Common RT Measurement Types¶
Electrical Measurements¶
- Four-point probe: Sheet resistance, conductivity
- Hall effect: Carrier concentration, mobility, type (n or p)
- I-V curves: Diode characteristics, contact resistance
- Capacitance-voltage: Depletion width, doping profiles
Optical Measurements¶
- Transmission: Optical transparency, absorption edge
- Reflection: Surface reflectivity, optical constants
- Absorption: Calculated from transmission and reflection
- Quick PL: Simple emission screening (detailed PL in PL measurements)
What RT Measurements Tell You¶
- Electrical conductivity: Is the material conductive?
- Carrier type: n-type or p-type semiconductor
- Carrier concentration: Doping level or defect density
- Mobility: Charge transport quality
- Optical bandgap: From absorption edge (Tauc plot)
- Transparency: For transparent conductor applications
RT Screening for Combinatorial Libraries¶
- Quick assessment: Fast measurements across composition space
- Identify trends: Composition-property relationships
- Guide selection: Choose promising samples for detailed characterization
- Pre-screening: Before time-consuming measurements like XRD, XPS
Key Parameters¶
- Probe configuration: Two-point, four-point, Hall bar geometry
- Current/voltage: Applied bias, current range
- Magnetic field: For Hall measurements
- Light source: Wavelength, intensity for optical measurements
- Environment: Air, vacuum, controlled atmosphere
Related Schemas¶
- Measured samples: Samples from Sputtering, RTP
- Instrument: DTUInstrument (probe stations, optical setups)
- Detailed optical: PL, Ellipsometry for advanced characterization
- Analysis: Jupyter Analysis for property extraction, Tauc plots
Schema Documentation¶
RTSpectrum¶
description: Single R or T spectrum with measurement geometry information.
inherits from: nomad.datamodel.data.ArchiveSection
properties:
| name | type | |
|---|---|---|
| spectrum_type | ['Reflection', 'Transmission'] |
Type of spectrum: Reflection (R) or Transmission (T). |
| wavelength | float64 |
Wavelength array in nanometers. shape= ['*'], unit=nanometer |
| intensity | float64 |
Intensity values (R or T as fraction 0-1). shape= ['*'] |
| detector_angle | float64 |
Detector angle in degrees, the angle between the beam and the detector. 180° means is in the direction of the transmitted beam (typically for transmission measurements), while small angles means it is in the direction of the reflected beam (typically for reflection measurements).
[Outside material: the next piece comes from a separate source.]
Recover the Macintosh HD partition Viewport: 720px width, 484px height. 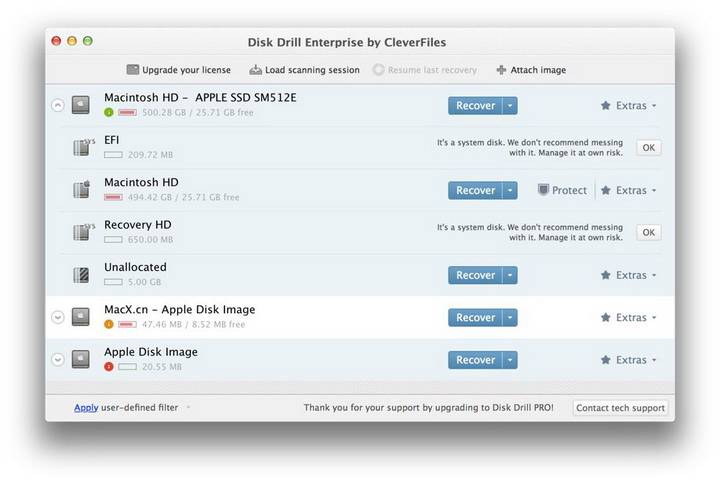pos(475,190)
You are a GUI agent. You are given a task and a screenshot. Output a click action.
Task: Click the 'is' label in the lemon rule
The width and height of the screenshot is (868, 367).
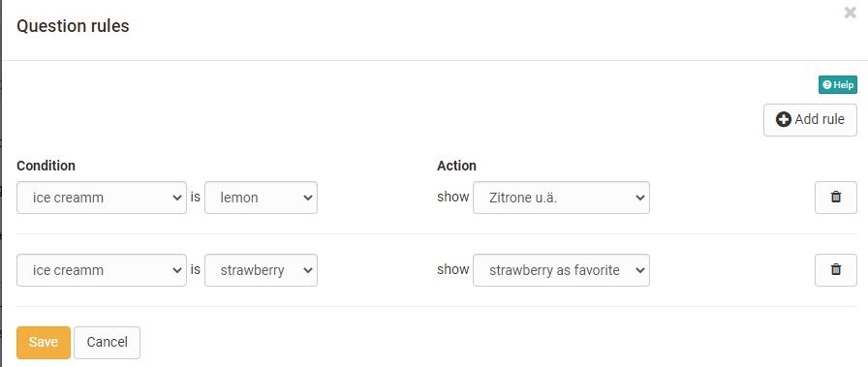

Angles constrained between 12 and 180° (if the beam is detector is on the left side of the optical path) and -12 and -179° (if the detector is on the right side of the optical path) based on typical Agilent Cary 7000 UMS configurations. unit= degree |
| sample_angle | float64 |
Sample angle in degrees, the angle between the beam and the sample surface. 0° means the beam is normal to the sample surface, while larger angles mean the beam is more grazing. Angles are typically between 0 and 85° based on typical Agilent Cary 7000 UMS configurations. unit= degree |
| polarization | ['p', 's', 'unpolarized(p-biased)'] |
Polarisation of the light if the polarizer element was used during the measurement. 's (angle 0°)' means the electric field is perpendicular to the plane of incidence, 'p (angle 90°)' means the electric field is parallel to the plane of incidence, and 'unpolarized (p-biased)' means the polarizer was set to unpolarized mode to increase measurement throughput, which typically results in a p-polarized bias in the transmitted beam. |
normalization:
The normalizer for the RTSpectrum class.
RTResult¶
description: Results from a single spatial position containing multiple R/T spectra.
inherits from: nomad_measurements.mapping.schema.MappingResult
properties:
| name | type | |
|---|---|---|
| spectra | RTSpectrum |
List of Reflection and/or Transmission spectra measured at this position. sub-section, repeats |
normalization:
Normalizes the results data for the RT measurement.
DTUSampleAlignment¶
description: The alignment of the sample on the stage.
inherits from: nomad_measurements.mapping.schema.RectangularSampleAlignment
normalization:
The normalizer for the RectangularSampleAlignment class.
Will calculate the affine transformation from the sample alignment.
Args: archive (EntryArchive): The archive containing the section that is being normalized. logger (BoundLogger): A structlog logger.
DtuAutosamplerMeasurement¶
description: Experiment container for autosampler R/T measurements
inherits from: nomad.datamodel.metainfo.basesections.v1.Experiment, nomad.datamodel.data.EntryData
properties:
| name | type | |
|---|---|---|
| data_file | str |
CSV file containing all R and T spectra recorded by the Agilent Cary 7000 UMS autosampler. This file contains the raw spectral data along with metadata and needs to be parsed together with the config file to extract individual spectra and associate them with the correct sample/library and position. |
| config_file | str |
CSV file containing the grid/position metadata mapping. This file maps each position on each library to the corresponding recorded spectra in the data file, (Ex: the first recorded spectrum of the data_file has been recorded at position X=5mm, Y=10mm on library "eugbe_0025_Zr_FL") |
| raw_file | str |
Raw binary file from the Agilent Cary 7000 UMS instrument (for bookkeeping and data provenance). File extension is typically .bsw. |
normalization:
The normalizer for the DtuAutosamplerMeasurement class.
This method: 1. Parses the data and config files using autosampler_reader 2. Groups data by sample/library 3. Creates separate RTMeasurement archives for each library 4. Adds them as steps to this experiment
RTMeasurement¶
inherits from: nomad_dtu_nanolab_plugin.schema_packages.basesections.DtuNanolabMeasurement, nomad.datamodel.metainfo.plot.PlotSection, nomad.datamodel.data.EntryData
properties:
| name | type | |
|---|---|---|
| results | RTResult |
The result of the measurement. sub-section, repeats |
| sample_alignment | DTUSampleAlignment |
The alignment of the sample. sub-section |
normalization:
The normalizer for the RTMeasurement class.